Deux chèvres ont été offertes par un agriculteur, tandis que deux autres proviennent d’une chèvrerie et les chevaux Ulysse et Arielle ont, eux, été achetés. Quant aux poules elles ont été données par un autre agriculteur de Clermont-le-Fort, au sud de Toulouse et l’alpaga par un particulier. Ces animaux sont sereins, dans la mesure où ils sont habitués maintenant à côtoyer enfants et adultes. Mais lorsqu’ils arrivent pour la première fois au Chêne vert, ils sont tout d’abord isolés dans un abri pendant quelques jours. Par la suite, Alice Belloc les manipule avant qu’ils ne rejoignent le troupeau. C’est elle encore qui leur prodiguent certains soins. Mais en cas d’urgence deux vétérinaires sont appelés.
Et puis les adultes pris en charge par la ferme pédagogique sont également mis à contribution. Ce sont eux qui changent la paille des animaux, les nourrissent, nettoient leur espace et vérifient l’état des clôtures. « On constate que ces bêtes leur redonnent un repère et les valorisent. Ils retrouvent des responsabilités qu’ils avaient perdu », se félicite Alice Belloc. « Outre le fait que la présence de l’animal crée une forme de bien-être et d’apaisement, cela leur permet aussi d’être tout simplement eux-mêmes.

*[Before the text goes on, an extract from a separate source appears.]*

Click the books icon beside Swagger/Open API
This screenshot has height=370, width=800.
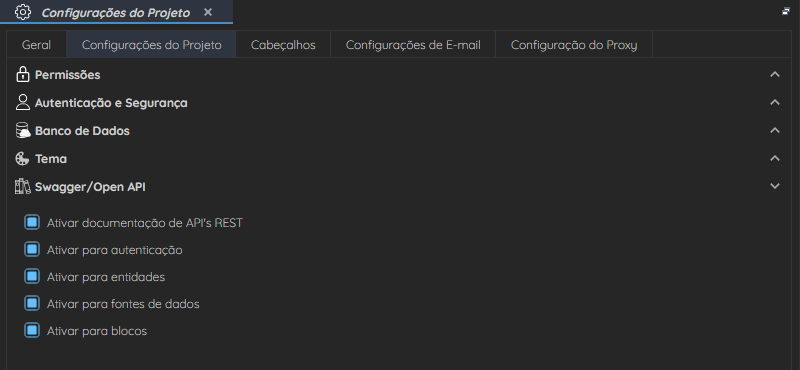22,187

De cette façon, ces adultes dont nous nous occupons voient que, à travers les animaux, ils ont de nouveau un statut social, ce qui a un effet miroir sur eux-mêmes. » Les bénéfices sont tout aussi certains sur les enfants chez qui un lien affectif se tisse sans tarder. « D’autant que pour le bien de l’animal les enfants prennent des initiatives. Comme ils ont souvent une faible estime d’eux, c’est très favorable aussi, parce qu’ils se fixent des objectifs ! »
A 15 ans, Benjamin est l’un d’eux. Voilà quatre ans qu’il est pensionnaire du Chêne vert. Depuis son arrivée dans les lieux, il est très assidu auprès des animaux. « Heureusement que j’ai fait leur connaissance. Ils m’apportent de la confiance en moi et je suis bien avec eux. Parce que je les promène et je prends soin d’eux. A l’extérieur je ne parle pas de cela. Je préfère me garder cet espace pour moi. »

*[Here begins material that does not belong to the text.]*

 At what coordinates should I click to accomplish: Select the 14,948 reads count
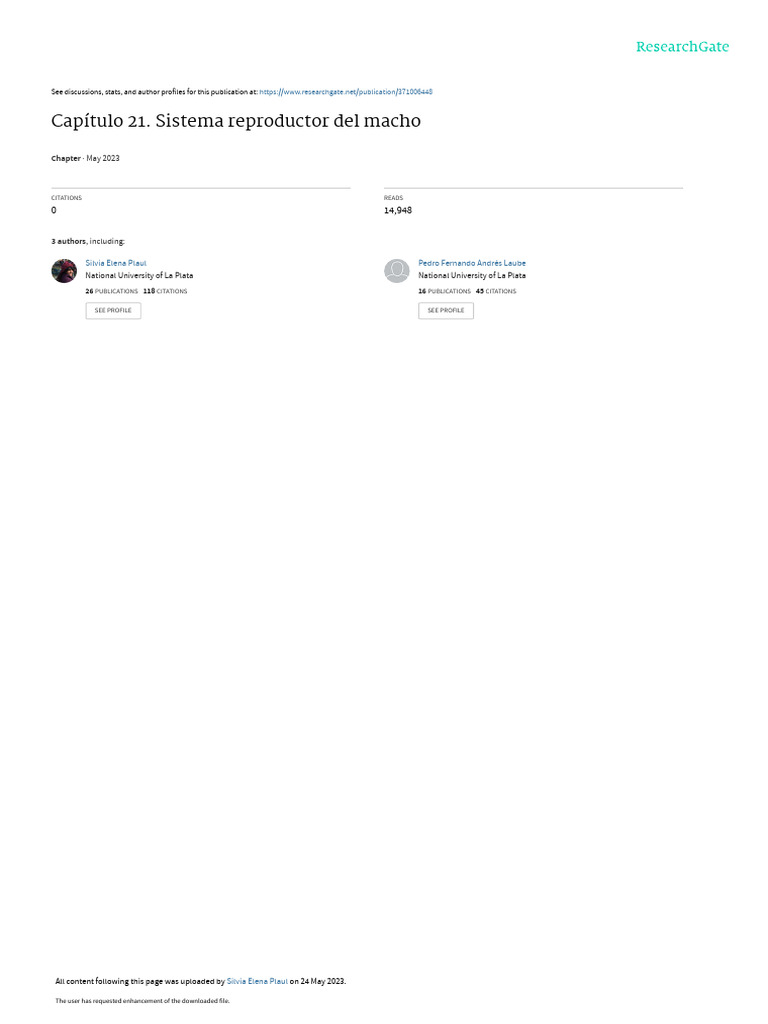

Cerise sur le gâteau. Les adultes récupèrent les œufs des poules et les consomment. Quant au fumier, il est évacué sur le terrain des jardins partagés voisins du Chêne vert. Alors bien sûr la médiation animale n’est pas bénéfique pour la totalité de ces publics accueillis. Alice Belloc évalue à trois personnes sur quatre pour qui le programme a connu une issue positive. « C’est vrai que nous avons des échecs. On n’est pas des magiciens. Quand cela se produit, on en parle en équipe pour savoir ce qui n’a pas fonctionné. On se doit d’être en perpétuelle adaptation car l’idée est de ne pas être figé. »
Il n’empêche, à Flourens, la médiation animale semble avoir de beaux jours encore à vivre. Le pouvoir des animaux de la ferme continuera donc à s’exercer. Car le Chêne vert, financé par la préfecture et le Conseil départemental de la Haute-Garonne, nourrit le projet d’agrandir ce terrain de 4000 mètres carrés et d’acquérir d’autres amis de l’homme, notamment un poney.
Près de Toulouse, c’est grâce à ces animaux que cette éducatrice spécialisée pratique la médiation animale pour enfants et adultes.